**Listed entries**:
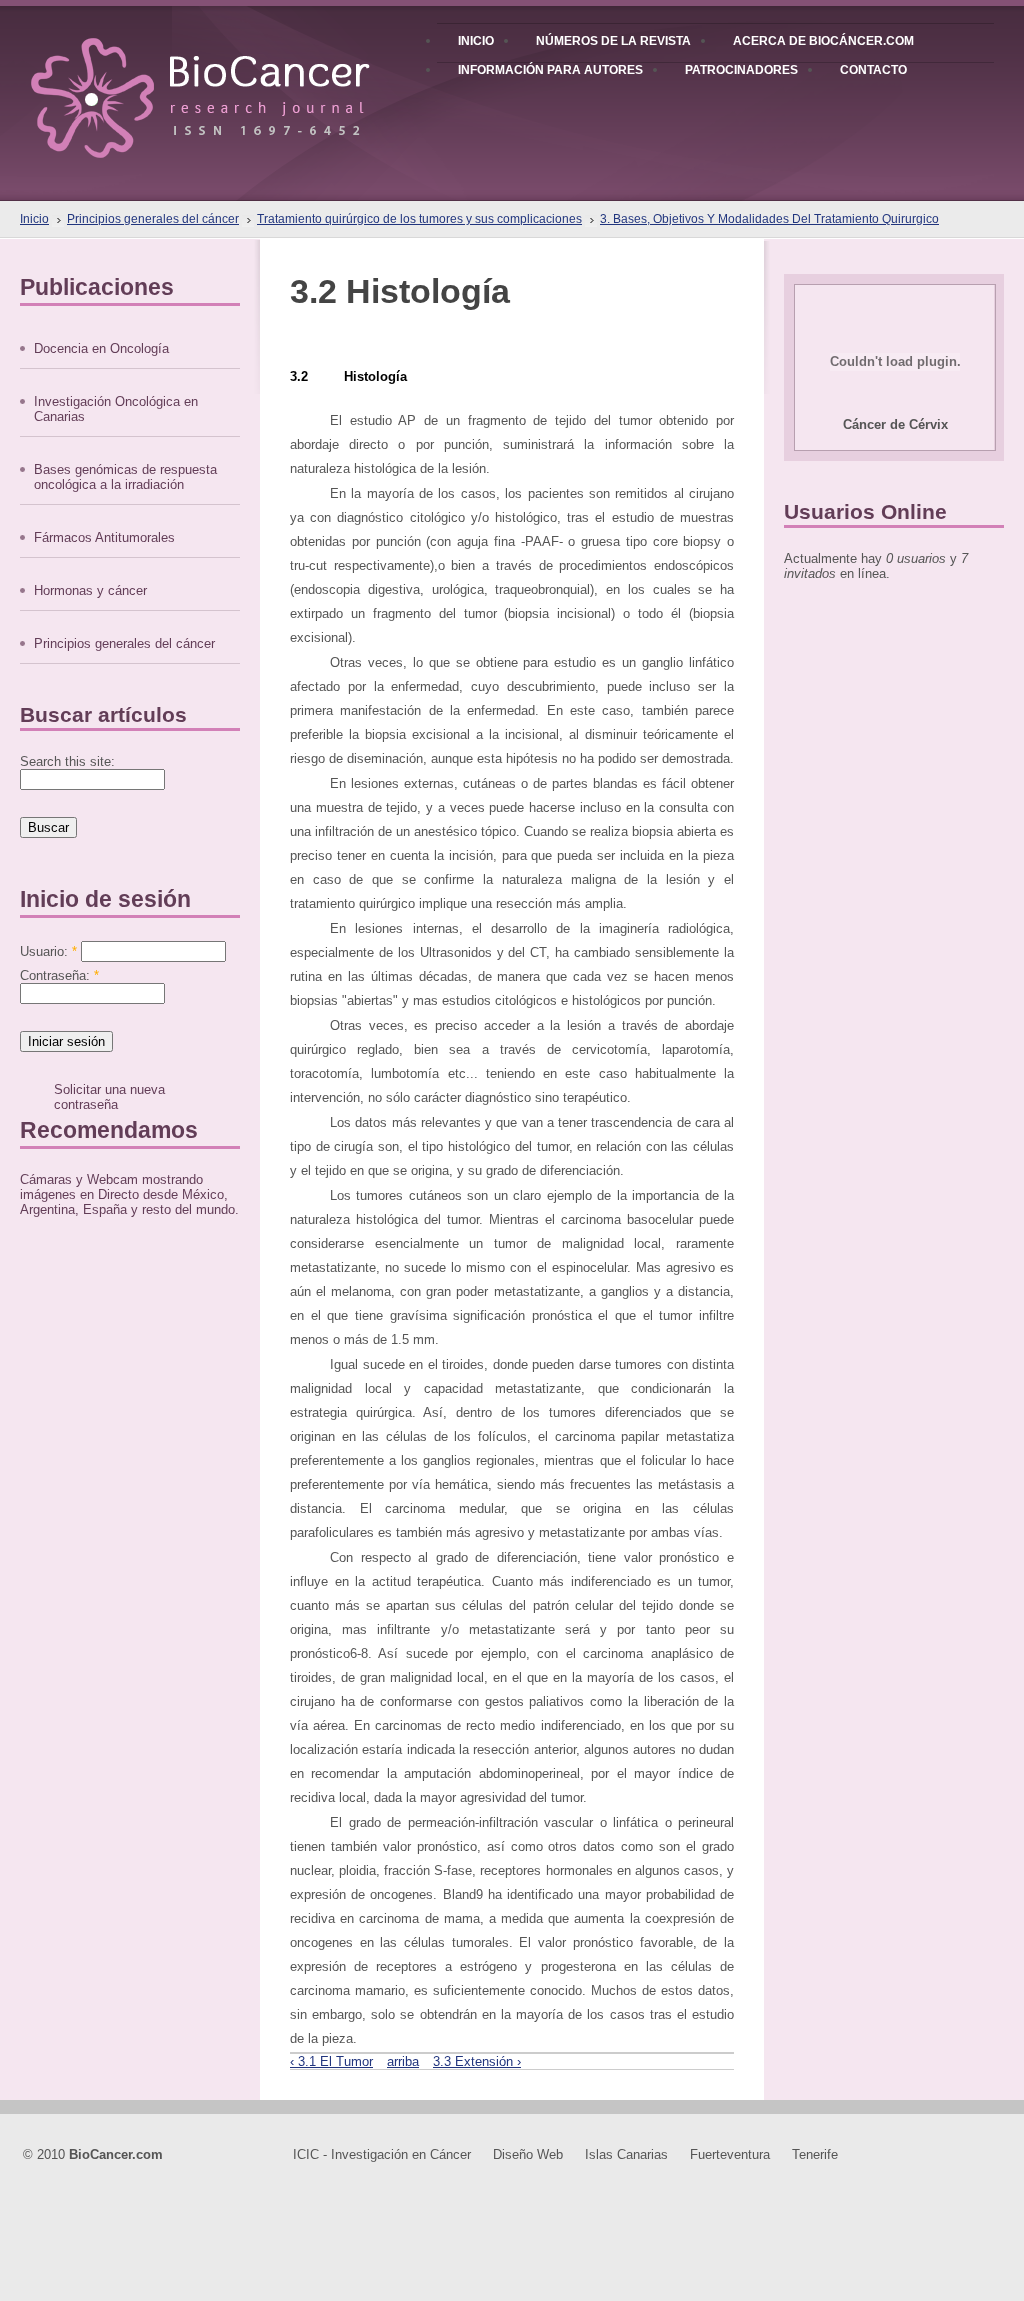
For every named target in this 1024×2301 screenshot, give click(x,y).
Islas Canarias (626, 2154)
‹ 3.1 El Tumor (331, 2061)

...

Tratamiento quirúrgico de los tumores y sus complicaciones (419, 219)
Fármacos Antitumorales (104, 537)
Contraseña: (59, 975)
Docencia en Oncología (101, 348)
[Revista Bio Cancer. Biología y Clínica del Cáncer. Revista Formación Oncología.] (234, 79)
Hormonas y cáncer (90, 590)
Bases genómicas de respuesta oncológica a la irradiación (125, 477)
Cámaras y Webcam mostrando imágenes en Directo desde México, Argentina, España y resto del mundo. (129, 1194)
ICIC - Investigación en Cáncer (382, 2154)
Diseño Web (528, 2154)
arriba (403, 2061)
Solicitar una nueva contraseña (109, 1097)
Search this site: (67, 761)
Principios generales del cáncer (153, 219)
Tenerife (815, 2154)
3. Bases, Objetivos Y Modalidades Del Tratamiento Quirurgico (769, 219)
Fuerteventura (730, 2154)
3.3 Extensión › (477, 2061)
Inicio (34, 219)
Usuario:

**Problem statement**: Using the data above, print exactly the lines from the line that contains "For every named" through the line that contains "Tumor (331, 2061)", with both included.

**Task result**:
For every named target in this 1024×2301 screenshot, give click(x,y).
Islas Canarias (626, 2154)
‹ 3.1 El Tumor (331, 2061)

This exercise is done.